Eerily trendy art

Anne Reimers, Frankfurter Allgemeine Zeitung, June 14, 2025

At the London Gallery Weekend, the city's art dealers are once again up to date. The best shows open up rather gloomy prospects - but also give hope.

 

Questions in the museum

One of the best-visited galleries of the "London Gallery Weekend" last weekend, in which 126 galleries participated this time, was Sprüth Magers. Since 2007, the Cologne foundation has maintained an annex in an elegant townhouse in Mayfair. Visitors can visit until the 28th. June the detailed, large-format drawings of the Colombian-Korean artist Gala Porras-Kim from Los Angeles, which depict showcases in anthropological museums (40,000 to 120,000 dollars). The drawings are intended to encourage a rethinking of the performance of cultural artifacts – from artfully decorated Sorbian Easter eggs to Chinese porcelain – in museums.

 

News on Trump's deportations

Instead of lining up in a long line to see early sculptures by Antony Gormley during the Gallery Weekend in front of the clumsy construction of the White Cube Gallery in Mason's Yard, you could visit the intimate rooms of the Larkin Durey gallery, which opened last year, without waiting. It provides until the 27th. June works by the Los Angeles-based artist Massoud Hayoun, which deal with Trump's deportation policy under the heading "Stateless". Hayoun's Egyptian grandfather and his Tunisian grandmother are central figures in many of the surreal-looking paintings that deal with loss, love and resistance ($5,000 to $6000).

 

Growth in debris

Dill, spring onions, potatoes, mint and chamomile sprout from the charred beams of a Lithuanian country house, which have been processed into an installation. Vilnius-born artist Augustas Serapinas, born in 1990, designed his work "Potatoes and Chamomile" (potatoes and chamomile) especially for the Emalin Gallery in London. Their large window fronts give the view of the busy Shoreditch High Street and ensure that the rooms heat up like a greenhouse. Serapinas buys abandoned wooden houses in his post-socialist homeland. He converts their remains into a new cycle of growth: When the exhibition is on 26. July, he will cook a soup with the herbs according to an old family recipe. The potential buyer of the installation can have the modular work set up in his garden and planted (45,000 euros).

 

Mythical rubber creatures

You are put in a spooky mood with Kate MacGarry, who has been running her gallery on Old Nichol Street in Shoreditch for fifteen years. Roughly worked figures made of rubber by the London-based artist Francis Upritchard are there until 12. July in twilight. Many seem to be slowly melting away. Others, such as "The Shopper" (85,000 pounds), are reminiscent of the thin, stroading figures of Alberto Giacometti. Upritchard, who has twice represented New Zealand at the Venice Biennale, employs mythological figures such as mermaids. If you buy one of their hard-to-keep sculptures, you will receive it in bronze.

 

From another fabric

The most interesting exhibitions are oaen found behind inconspicuous doors and at the end of narrow staircases: so is the show with works by the New York artist Rosemary Mayer, who died in 2014, which until 28. June in the windowless rooms of the Hollybush Gardens gallery. Included is the fabric sculpture "Scarecrow (model) for a field" (1978/79), which, with arms and legs made of sticks and with colorful fabrics, is reminiscent of a scarecrow as a medium of seasonal rites ($250,000).
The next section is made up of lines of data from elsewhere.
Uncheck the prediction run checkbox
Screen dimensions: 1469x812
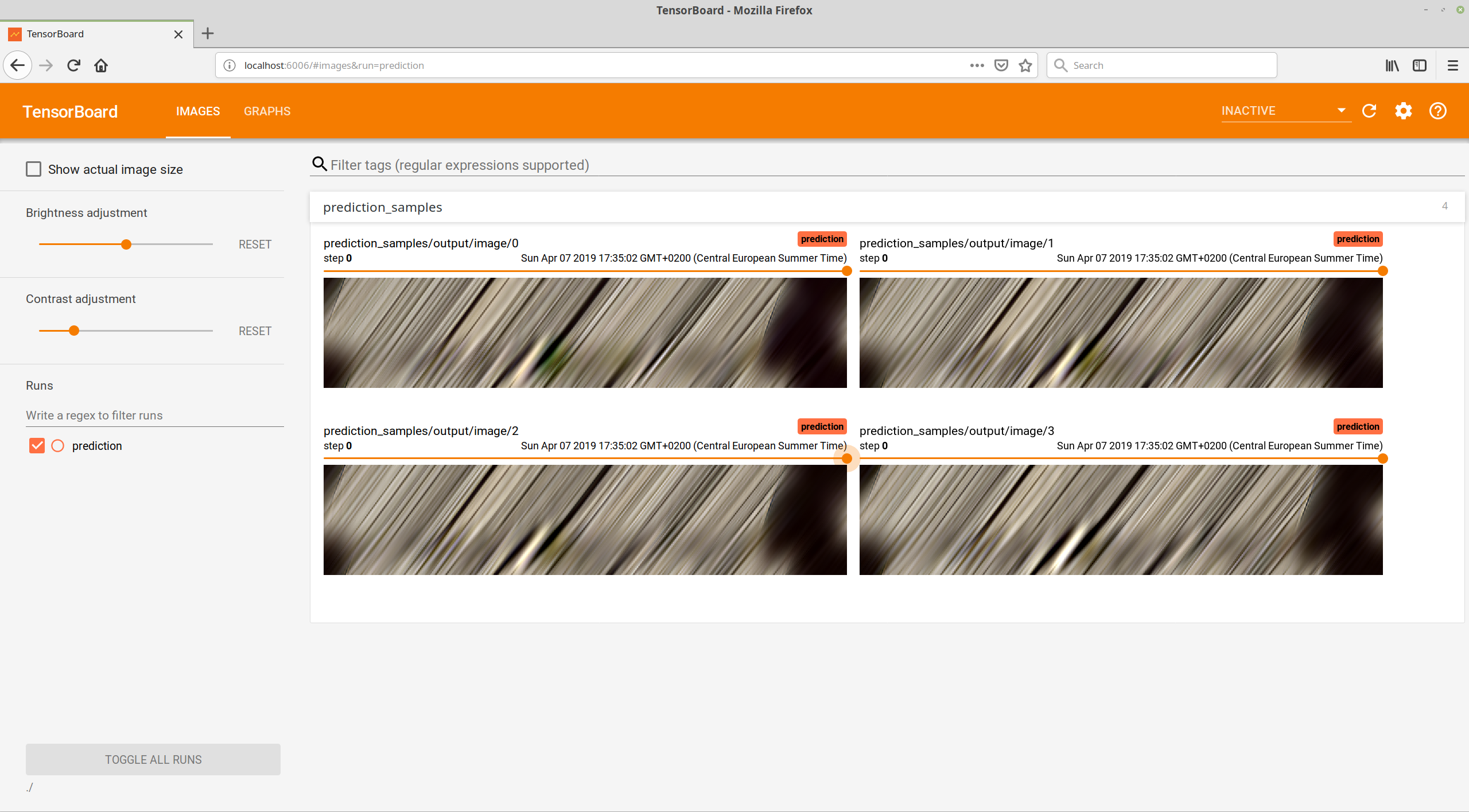pos(37,446)
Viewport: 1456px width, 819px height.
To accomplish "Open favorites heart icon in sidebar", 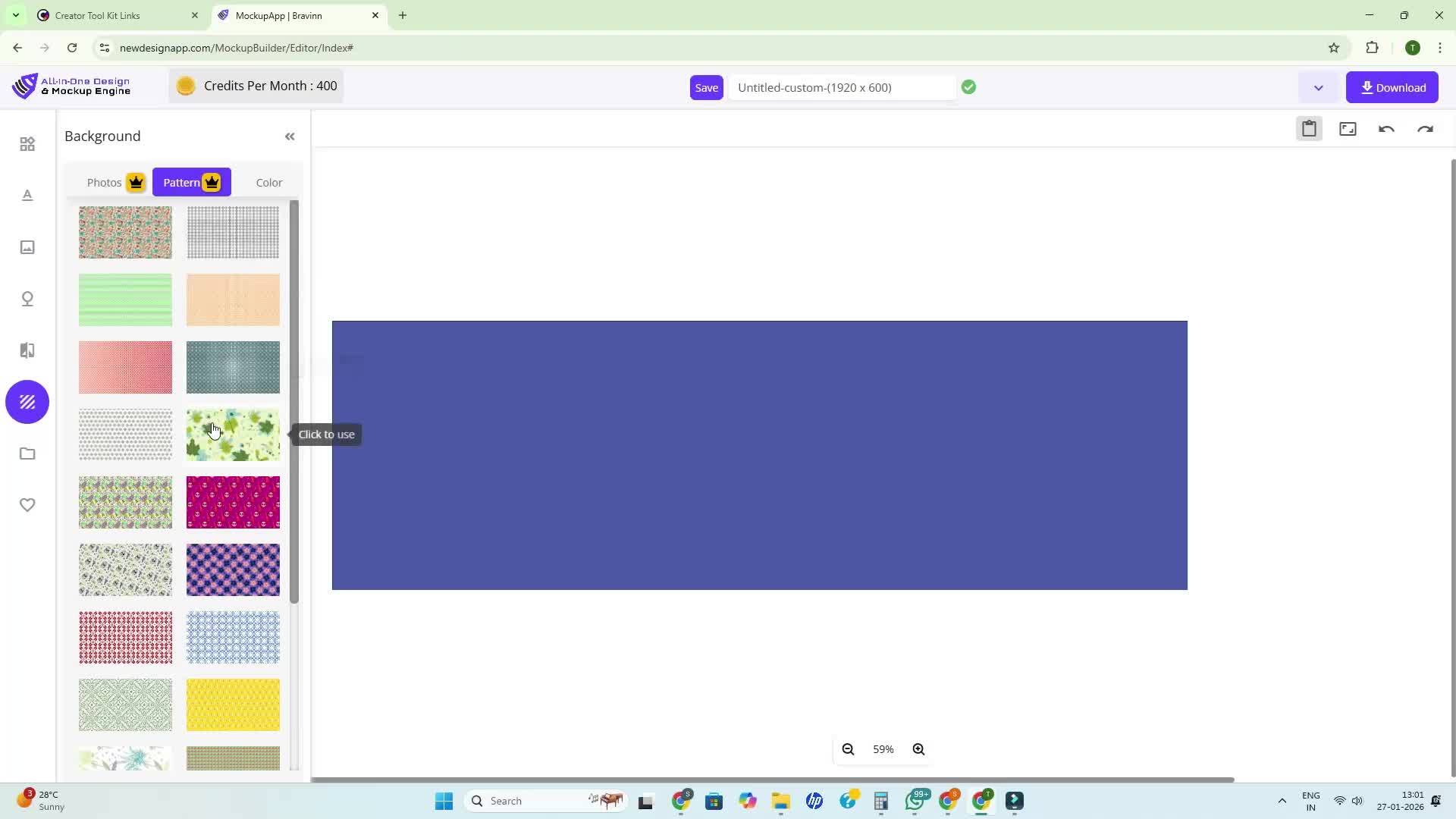I will (27, 505).
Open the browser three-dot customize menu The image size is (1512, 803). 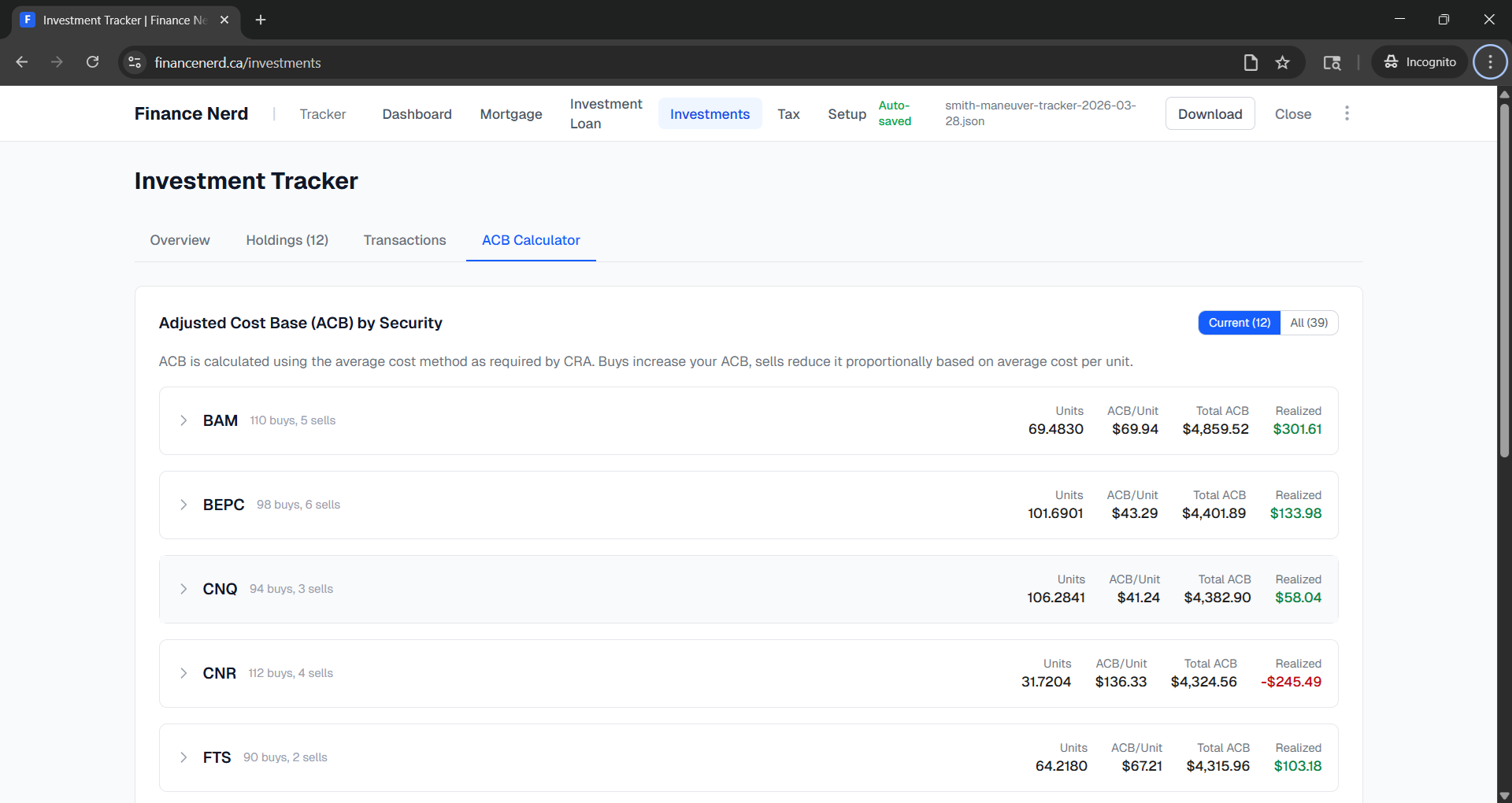tap(1489, 61)
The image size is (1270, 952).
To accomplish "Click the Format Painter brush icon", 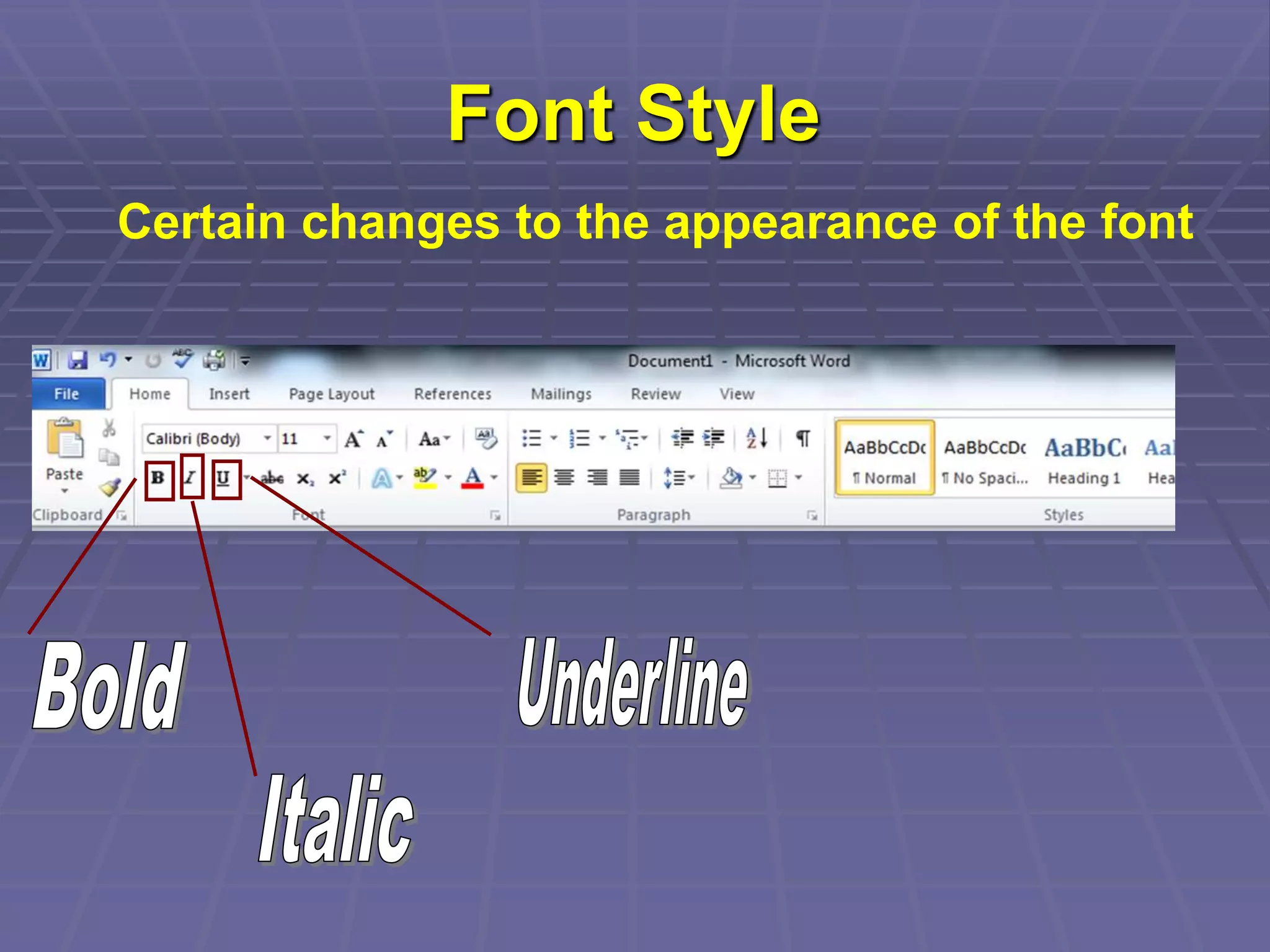I will 110,488.
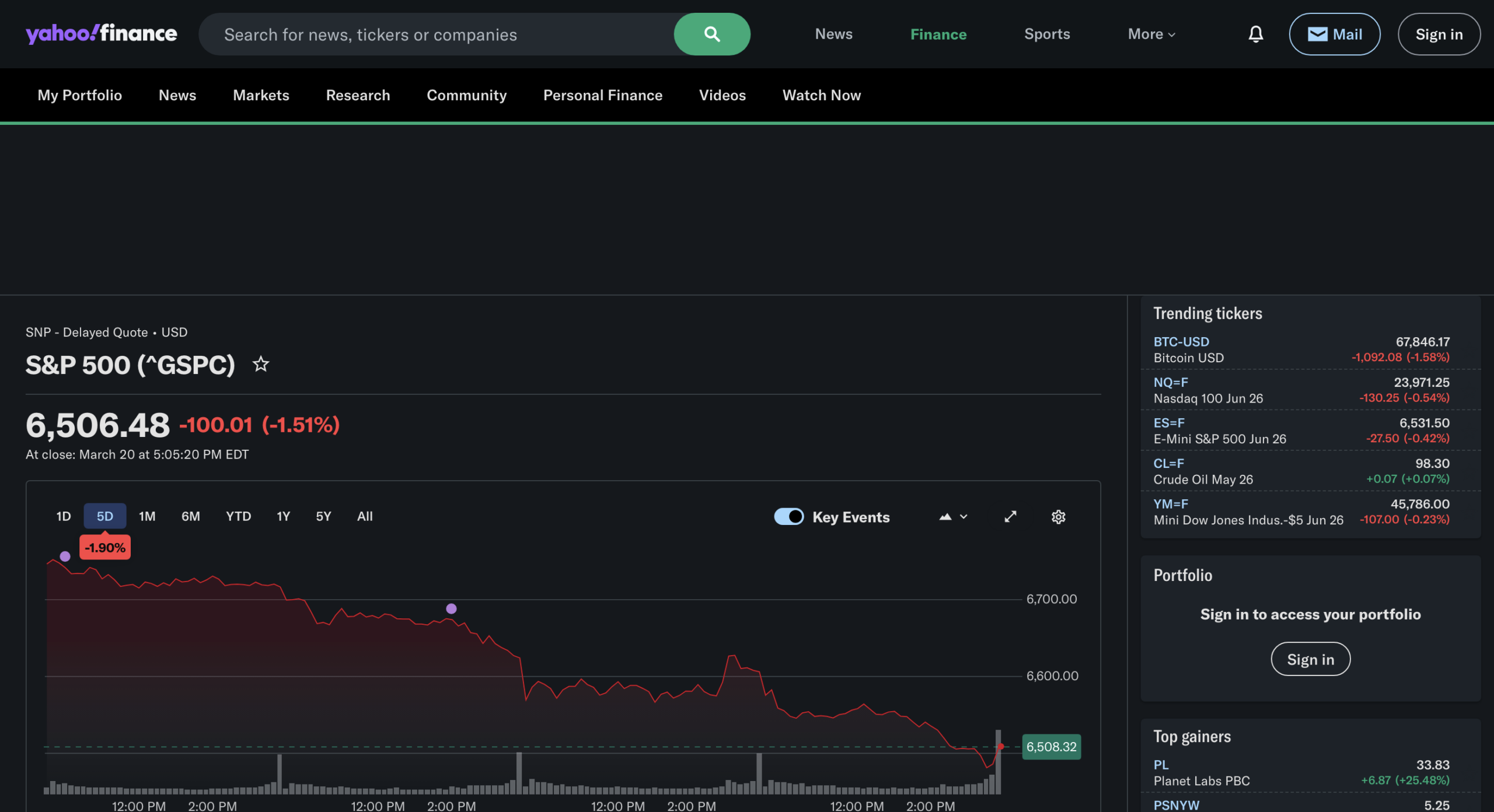Expand the chart to fullscreen
1494x812 pixels.
coord(1010,517)
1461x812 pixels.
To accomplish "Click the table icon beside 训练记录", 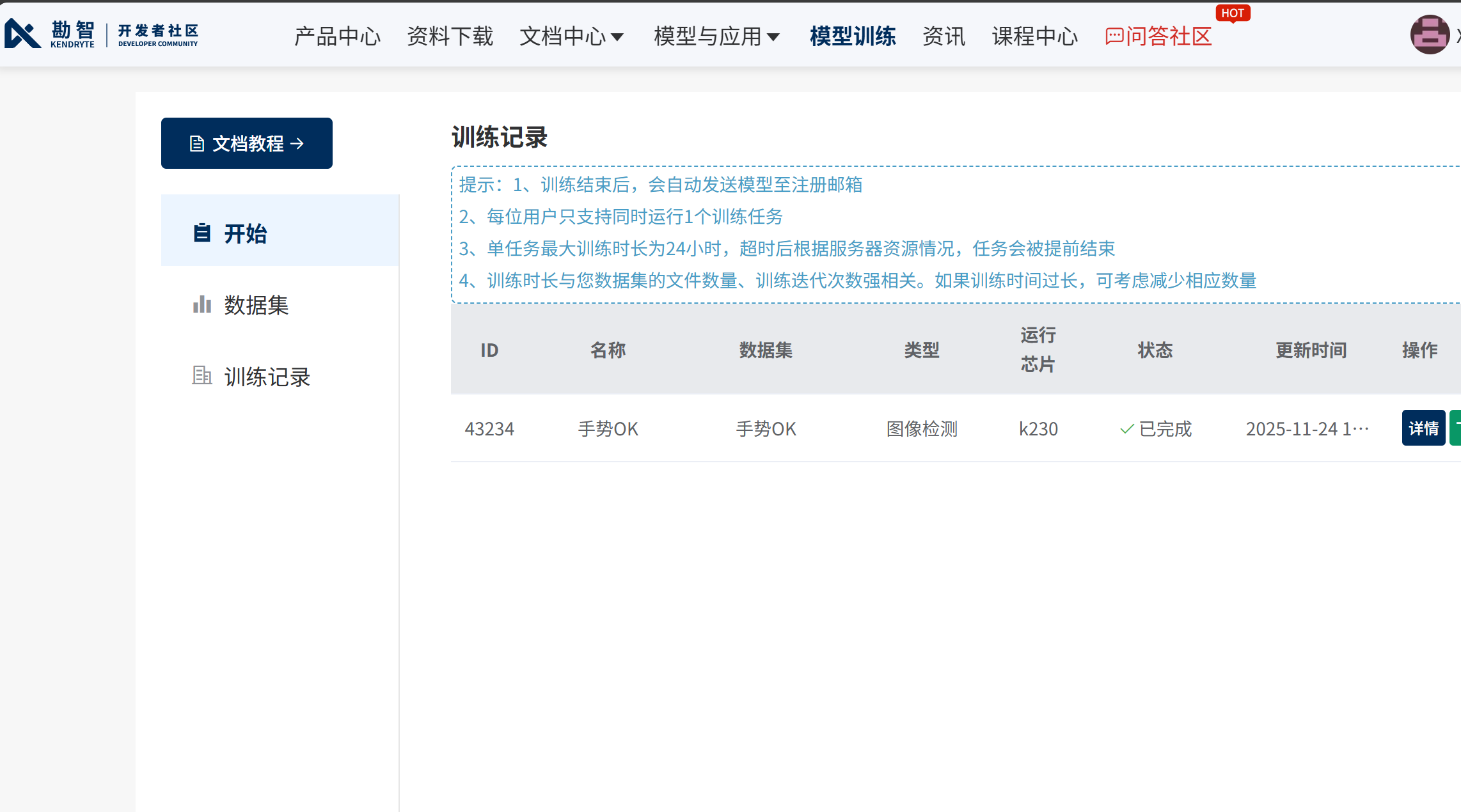I will (202, 375).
Three years ago, the Lenbachhaus in Munich organized one of its first institutional shows.

 

Guards on the wall

Many who are currently exhibiting in London galleries work with textiles or ceramics, including the Canadian artist Tau Lewis, born in 1993. Until 19. July, their giant heads of recycled fabric shreds - including white lace and golden brocade - hang like masks on the walls of the Sadie Coles gallery in the upscale neighborhood of St James's. The masks are intended to represent guardians who communicate with the forces of the underworld, inspired by the trajectory of the planet Venus and Sumerian mythology, ($65,000 to $95,000).